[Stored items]
┏━━
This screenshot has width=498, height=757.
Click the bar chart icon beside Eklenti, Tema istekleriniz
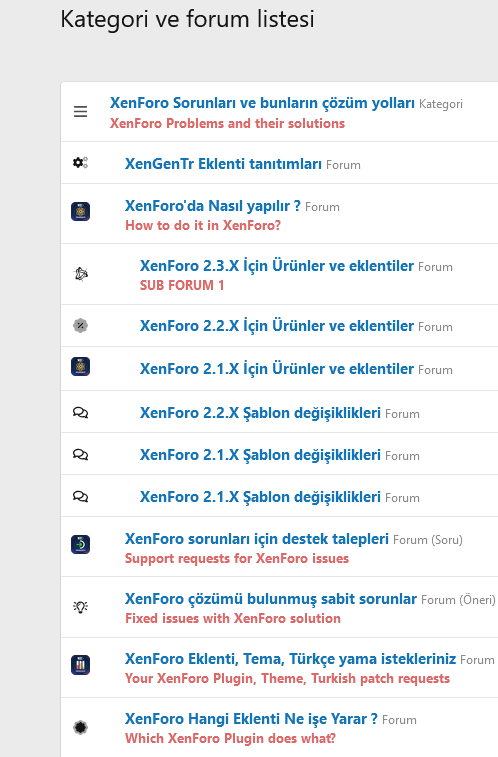click(x=81, y=665)
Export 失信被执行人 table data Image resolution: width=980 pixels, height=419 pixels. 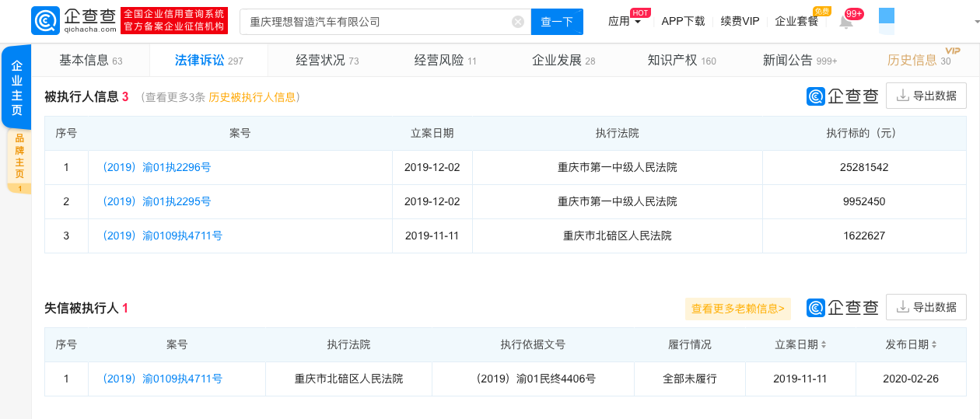click(926, 307)
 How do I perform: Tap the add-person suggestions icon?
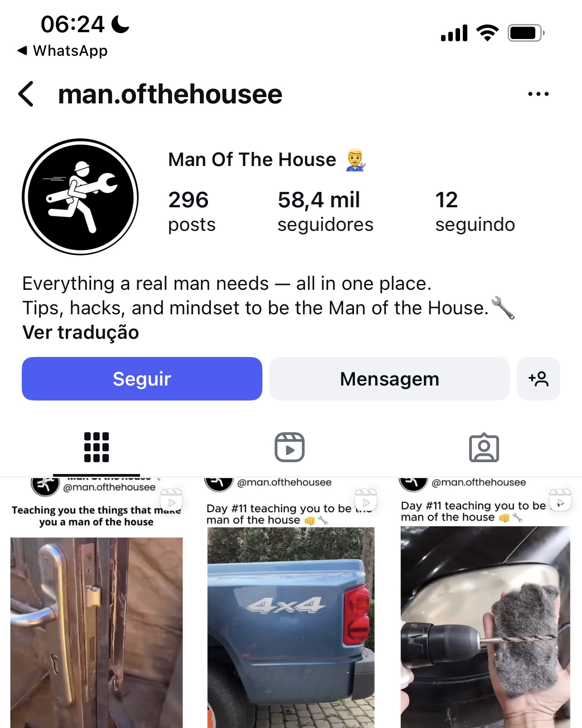click(x=538, y=379)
┗━━
Required work => Please retype the lines from the one that contains "How do I perform: Tap" to the final line of the records, both included, exactly as written and without any pictures.

Task output =>
 How do I perform: Tap the add-person suggestions icon?
click(x=538, y=379)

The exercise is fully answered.